DARPA wraps up air-breathing hypersonic program, plans follow-on for hypersonic cruise missiles

Plans are in the works for a follow-on effort, which could include building and flying more air vehicles to help mature the technology.
Artist's rendering of a hypersomic air-breathing weapon. (Image courtesy of DARPA)

The Pentagon’s Defense Advanced Research Projects Agency has completed the final test flight for its Hypersonic Air-breathing Weapons Concept (HAWC) program, DARPA announced on Monday. But plans are in the works for a follow-on effort.
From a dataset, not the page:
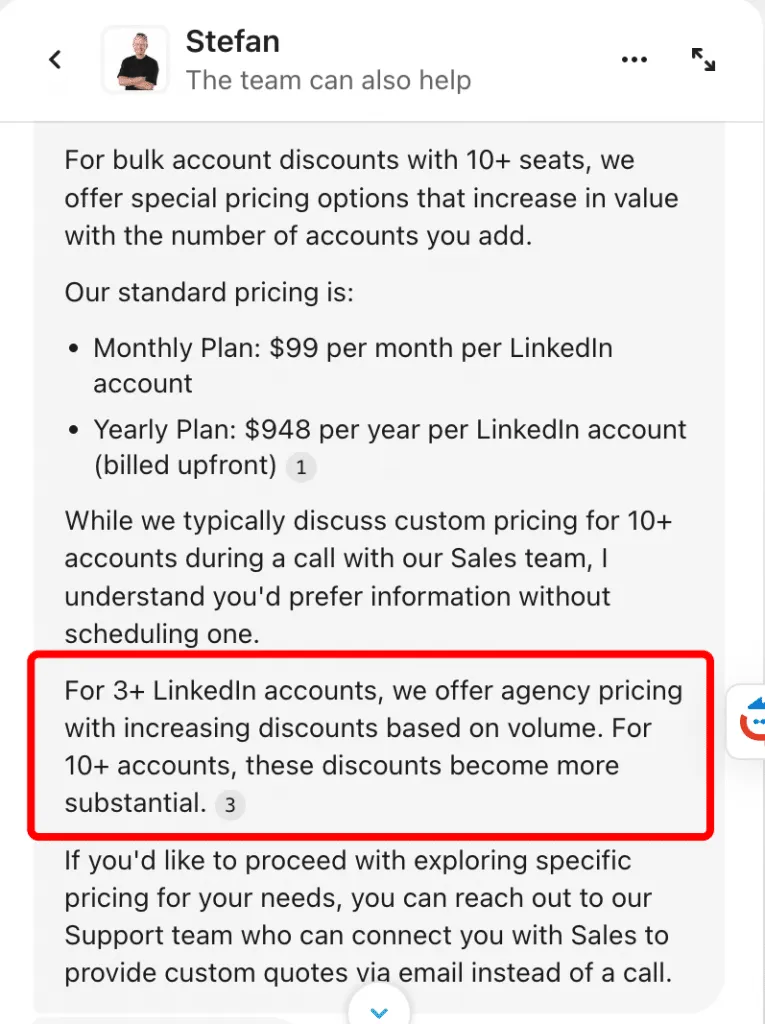
Task: Click the Yearly Plan $948 bullet item
Action: point(389,447)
Two industry teams — one led by Lockheed Martin and one led by Raytheon — have been working on HAWC efforts for several years, with the aim of furthering hypersonic “air-breathing” cruise missile technology. The U.S. military is looking for new quick-strike capabilities that can hit time-sensitive or heavily defended targets, and the Pentagon research-and-development community has been working with industry to mature the cutting-edge tech.

The Department of Defense is keen on acquiring hypersonic cruise missiles because they are expected to be less expensive and more compact than some of the boost-glide systems that the U.S. military is pursuing. Their smaller size and lower price tag could make them more affordable to buy in larger quantities and allow them to be integrated into a broader range of platforms such as fighter jets.
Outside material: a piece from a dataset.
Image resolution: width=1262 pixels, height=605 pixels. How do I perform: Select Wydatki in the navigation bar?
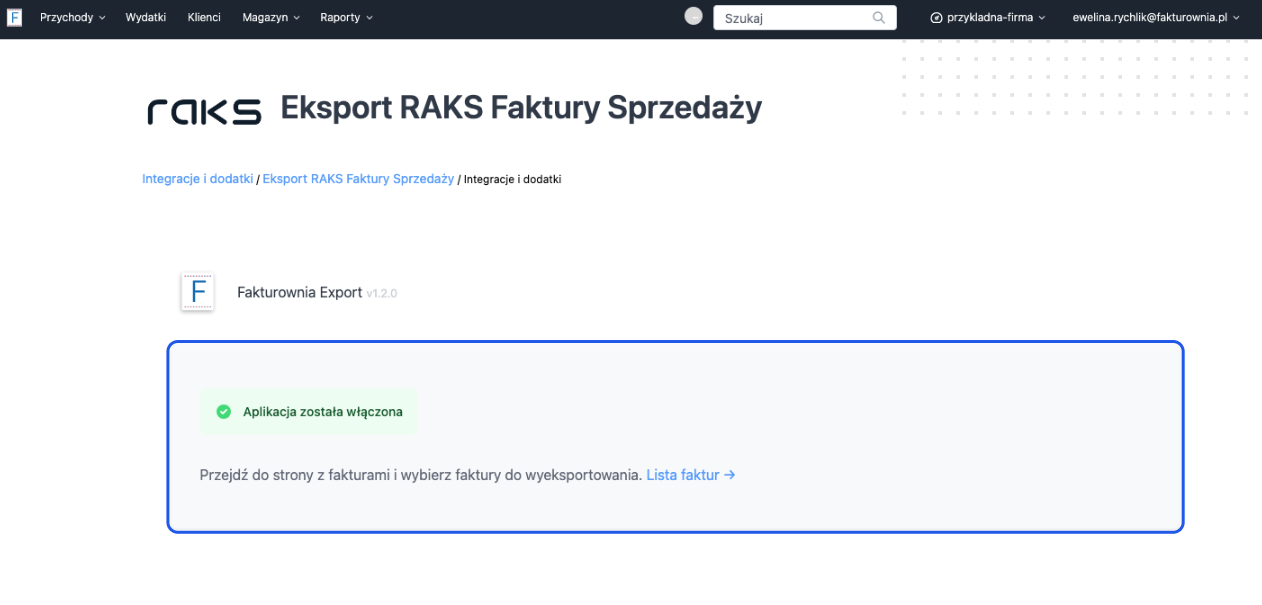pos(146,17)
The final HAWC flight test earlier this month involved a Lockheed Martin variant that was propelled with an Aerojet Rocketdyne scramjet, according to DARPA. An agency press release announcing the event and the conclusion of the program did not disclose where the final test occurred.
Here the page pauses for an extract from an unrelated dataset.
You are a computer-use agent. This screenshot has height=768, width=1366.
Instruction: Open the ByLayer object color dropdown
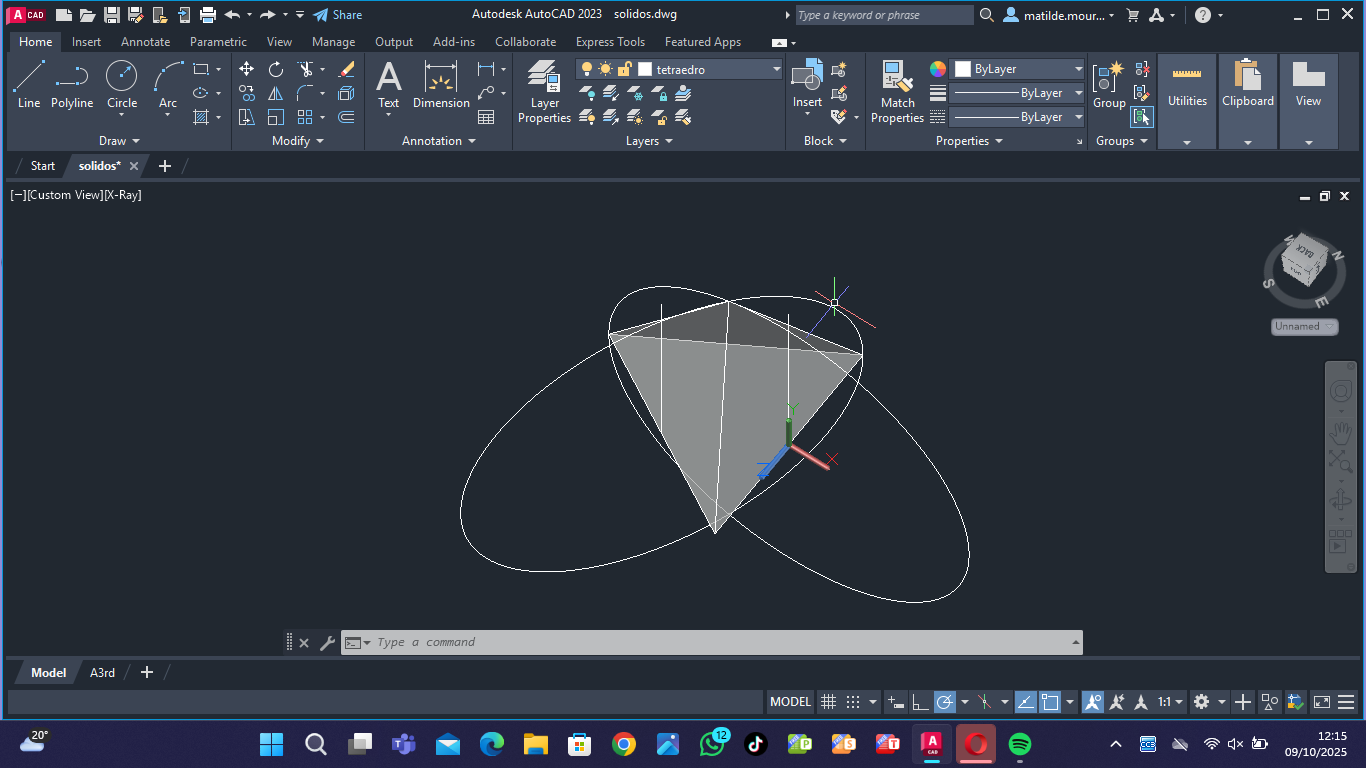pos(1078,69)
The missile flew more than 300 nautical missiles, reached altitudes greater than 60,000 feet, and achieved hypersonic speeds above Mach 5. The system demonstrated “improved capabilities and performance,” according to DARPA.

The event “capped a program that accomplished all of its initial objectives. It was the final flight test for HAWC, which is providing critical data to inform Air Force Research Laboratory (AFRL) hypersonic technology maturation efforts,” per the release.

DARPA had also been flight testing a Raytheon missile propelled by a Northrop Grumman scramjet.

“The nation’s hypersonic portfolio now has two feasible hypersonic airbreathing missile designs (Lockheed Martin and Raytheon) to improve and mature in the future,” per the DARPA release.

In a statement, HAWC program manager Andrew “Tippy” Knoedler said the project “brought a wealth of data and progress to the airbreathing hypersonic community.”


Information gleaned and lessons learned are expected to be applied to other Pentagon programs.

The release did not mention specific Air Force efforts that might be formed by the recently concluded program, but AFRL recently awarded an IDIQ research-and-development contract, worth up to $334 million, to Leidos for its Mayhem project, which will also focus on advancing air-breathing hypersonics capabilities.

Additionally, the tech developed by Raytheon and Northrop Grumman for the HAWC program could transition into the Air Force’s Hypersonic Attack Cruise Missile (HACM) program. In September, the Defense Department announced that Raytheon had been awarded a $985 million contract to develop the weapon.

However, the completion of the HAWC project doesn’t spell the end of DARPA’s hypersonic cruise missile efforts. Plans for a follow-on initiative, called the More Opportunities with HAWC (MOHAWC) program, include building and flying more air vehicles to help mature the technology.

“Those missiles will expand the operating envelope of the scramjet and provide technology on-ramps for future programs of record,” the agency said.